* _Exercise details_: Substitute "Find" for "Identify" in the stretch from the line containing "Locate an element on the screen. Image" through the end of the records. Give that stretch again with nothing else changed, and leave out the pictures.

"""

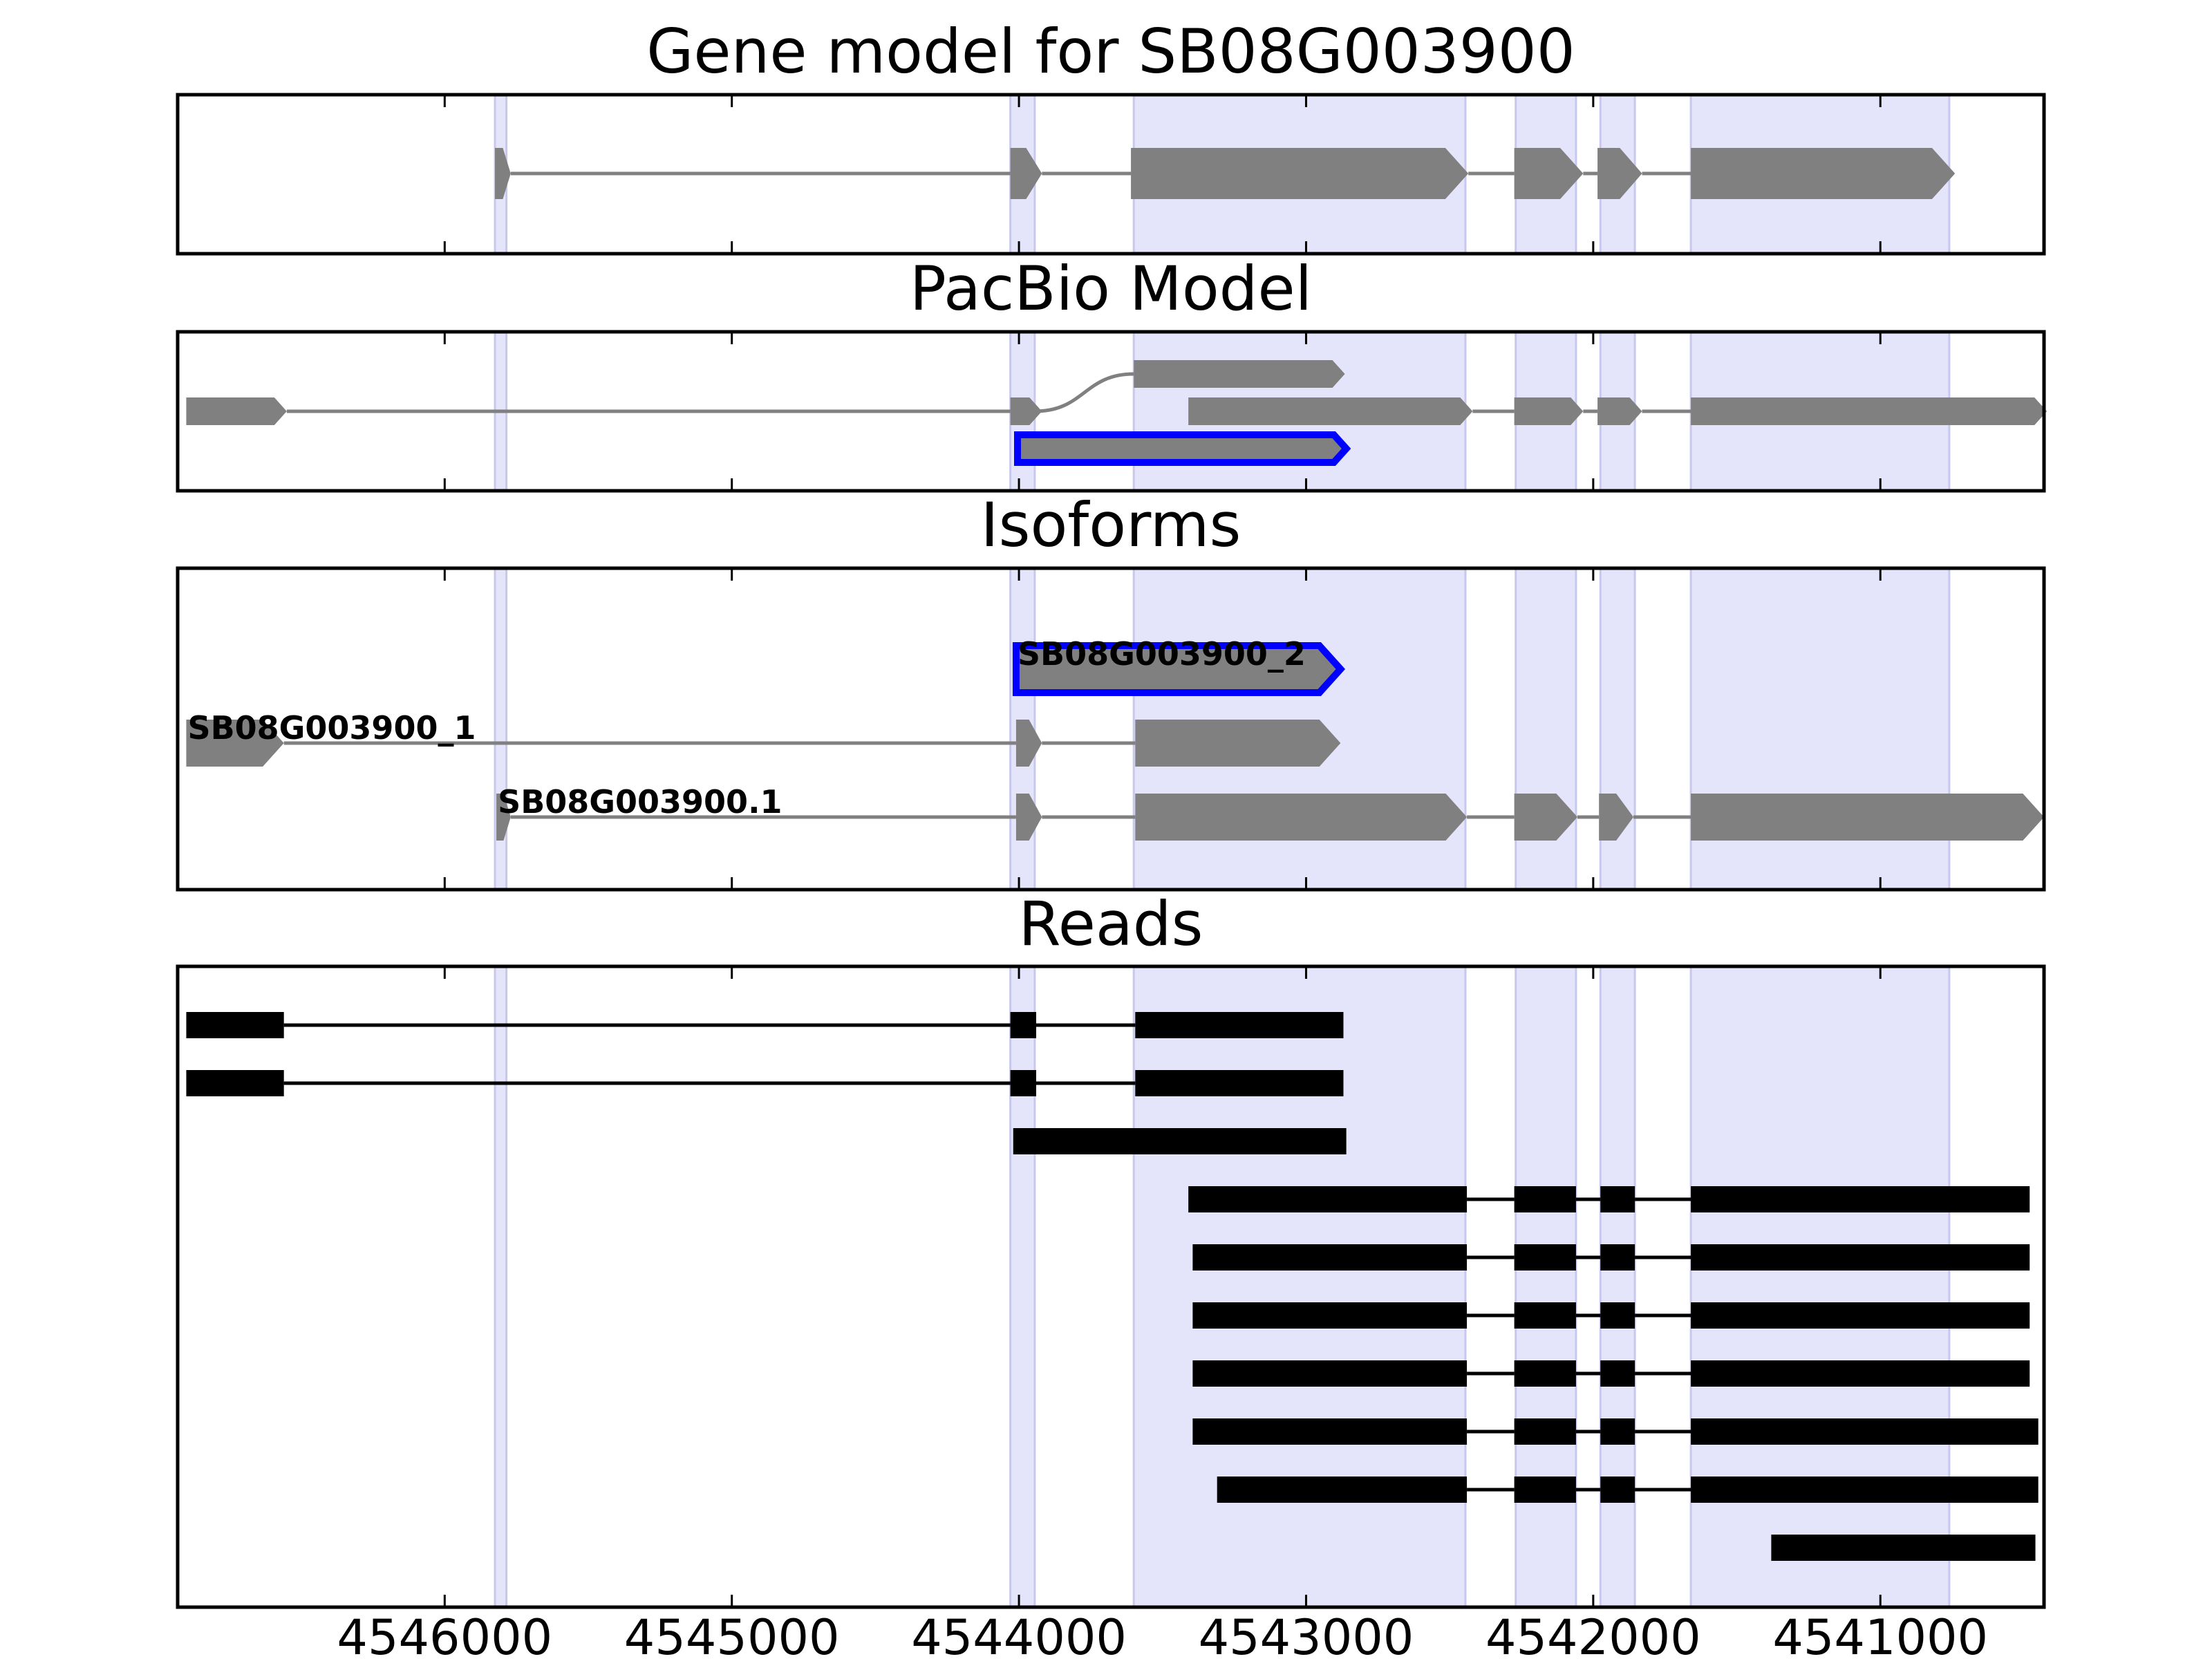 The image size is (2212, 1659). What do you see at coordinates (764, 738) in the screenshot?
I see `isoform-track: SB08G003900_1` at bounding box center [764, 738].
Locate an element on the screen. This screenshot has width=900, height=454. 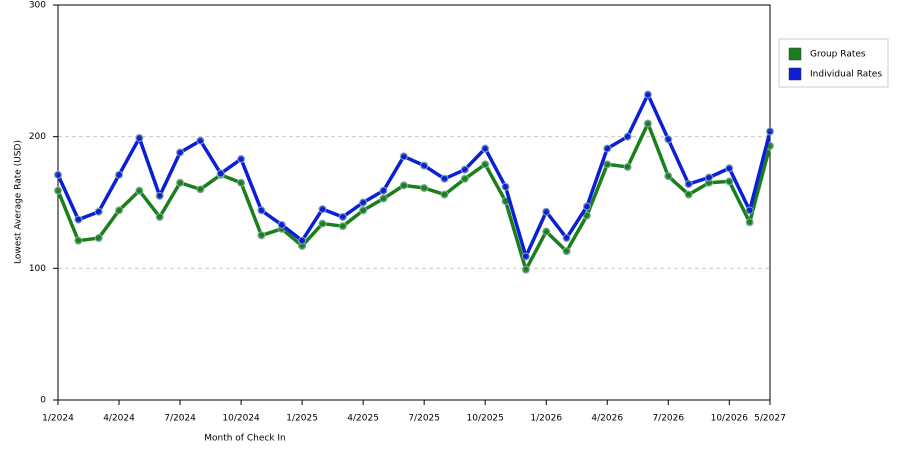
x-tick-label: 10/2025 is located at coordinates (486, 419).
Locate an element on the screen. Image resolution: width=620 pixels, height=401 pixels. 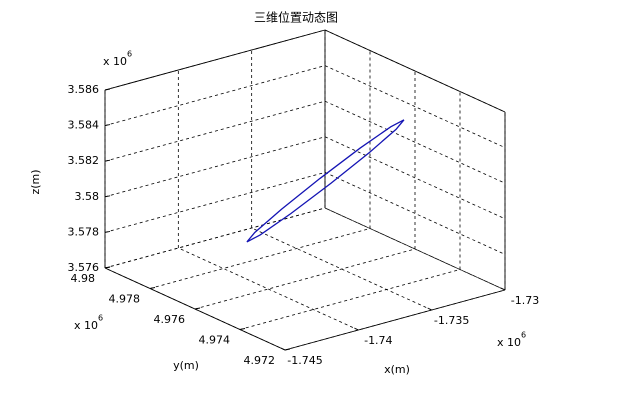
x-multiplier: x 10 is located at coordinates (509, 342).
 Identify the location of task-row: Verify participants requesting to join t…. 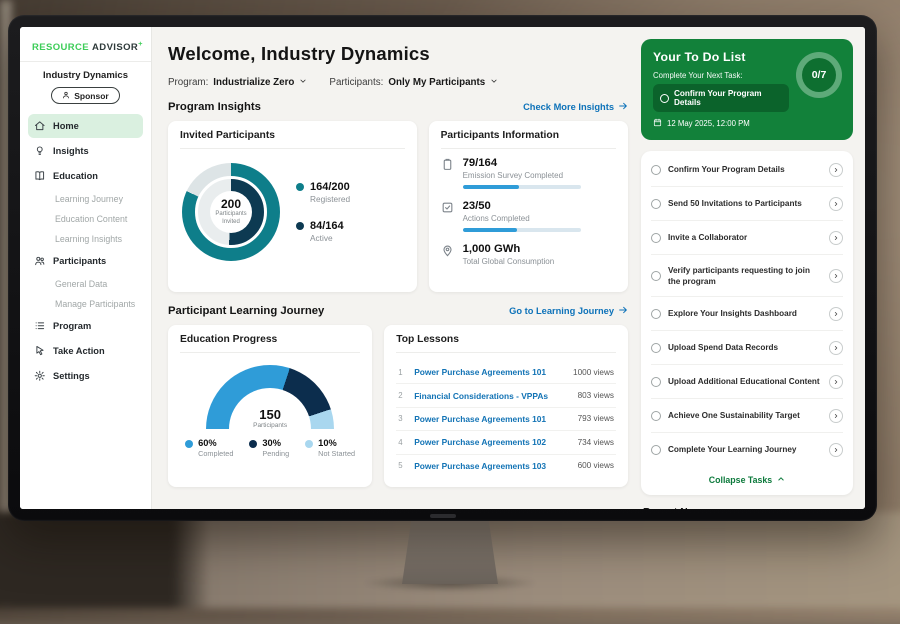
(747, 276).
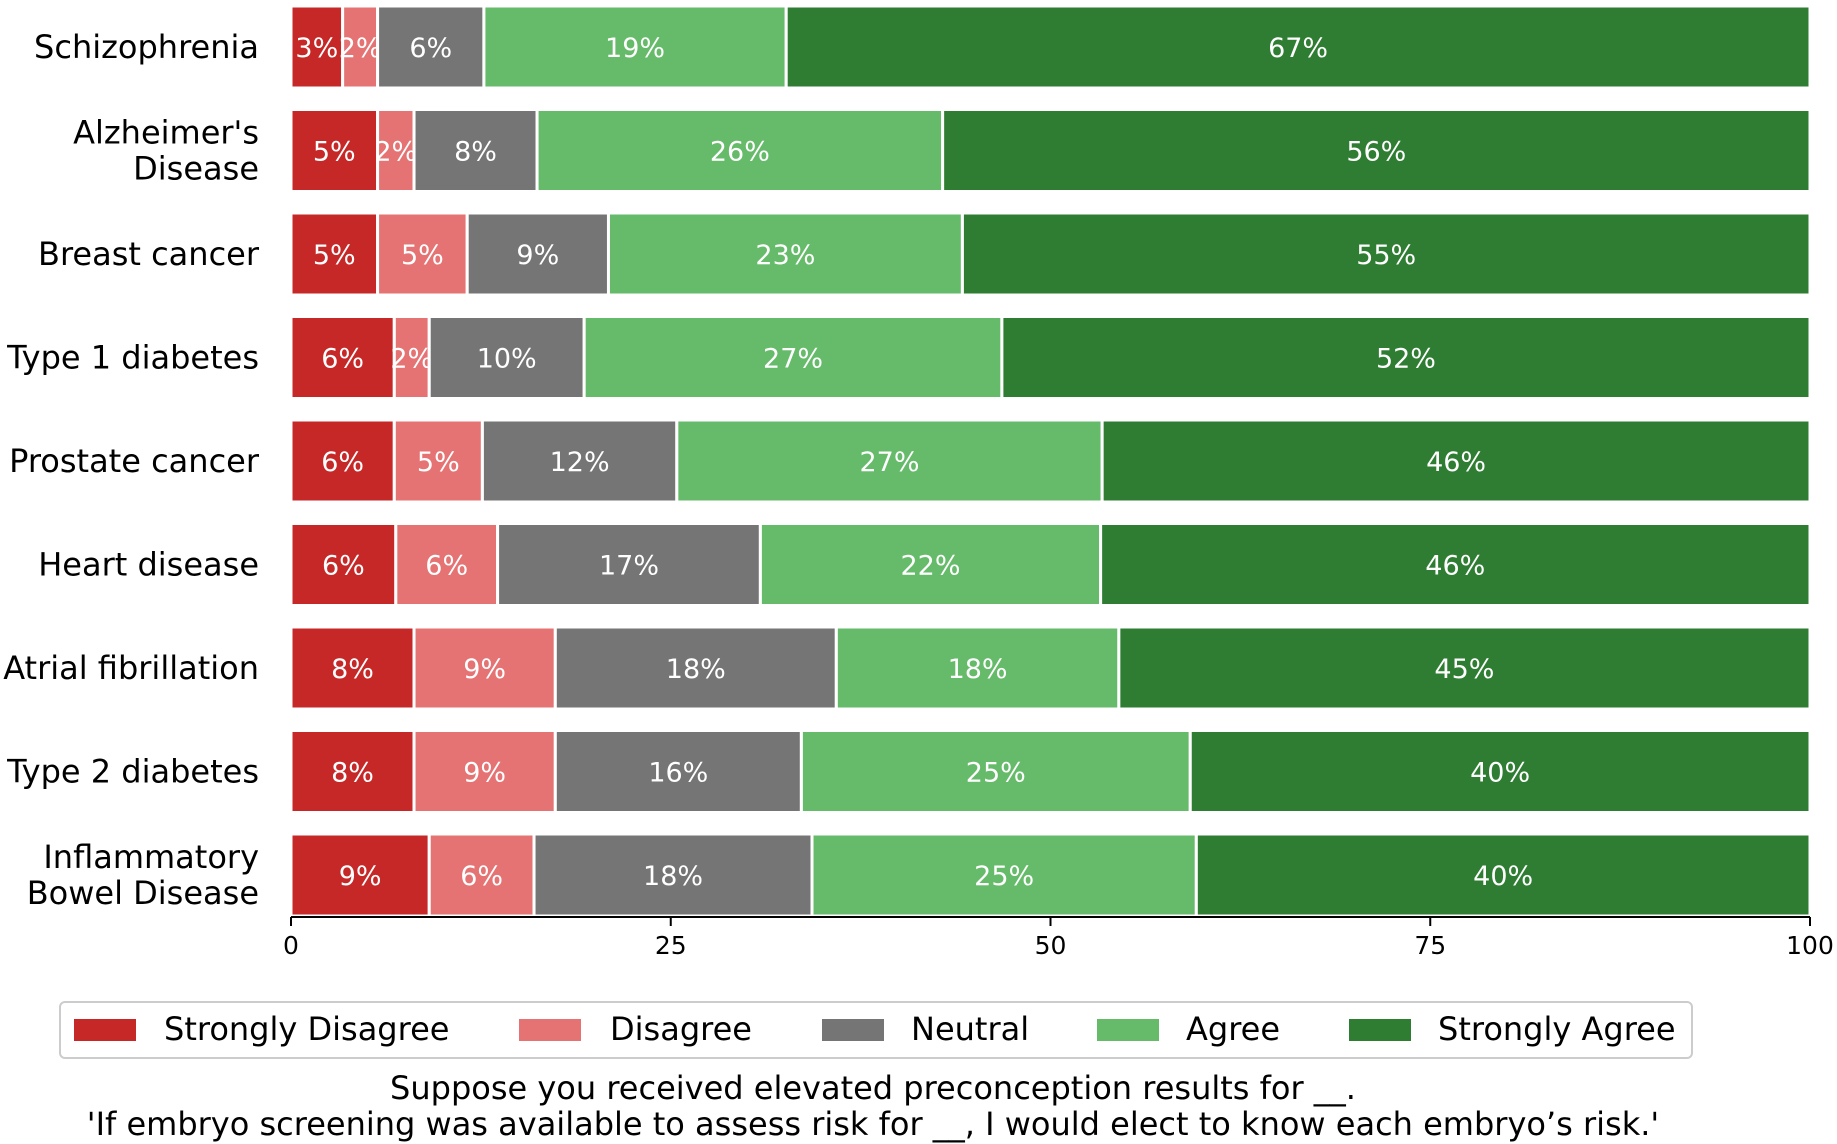 This screenshot has width=1837, height=1144. What do you see at coordinates (131, 668) in the screenshot?
I see `category-label: Atrial fibrillation` at bounding box center [131, 668].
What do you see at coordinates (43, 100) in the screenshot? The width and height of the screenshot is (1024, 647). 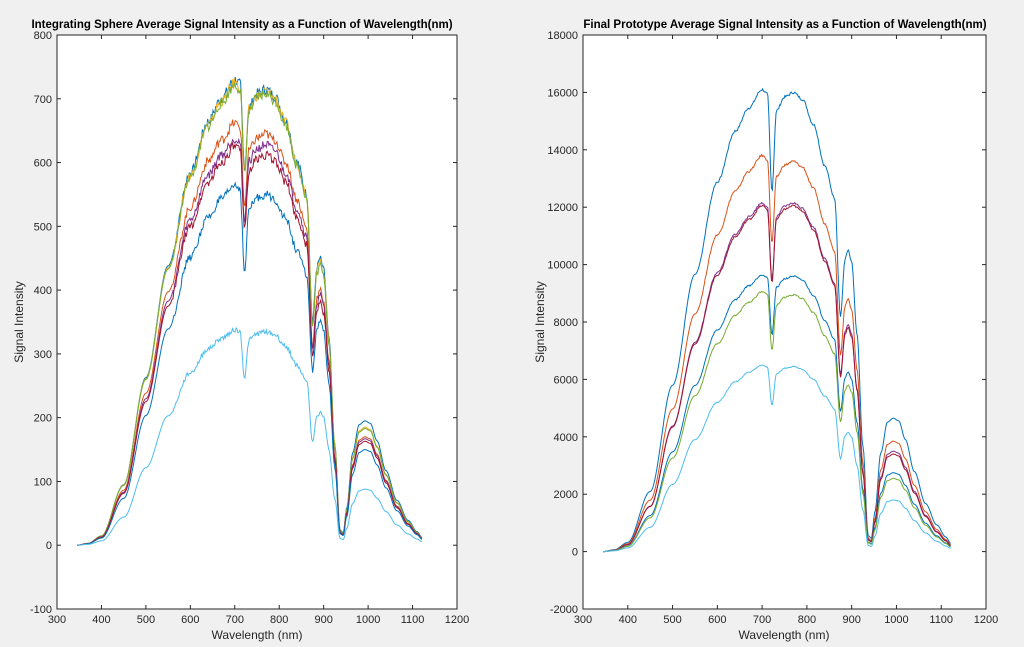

"""

* _Reply to the exercise_:
Locate an element on the screen. Image resolution: width=620 pixels, height=401 pixels. 
x-multiplier: x 10 is located at coordinates (509, 342).
 Find the location of task-row: Verify participants requesting to join t…. 
(747, 276).
 This screenshot has width=1837, height=1144. What do you see at coordinates (131, 668) in the screenshot?
I see `category-label: Atrial fibrillation` at bounding box center [131, 668].
What do you see at coordinates (43, 100) in the screenshot? The width and height of the screenshot is (1024, 647). 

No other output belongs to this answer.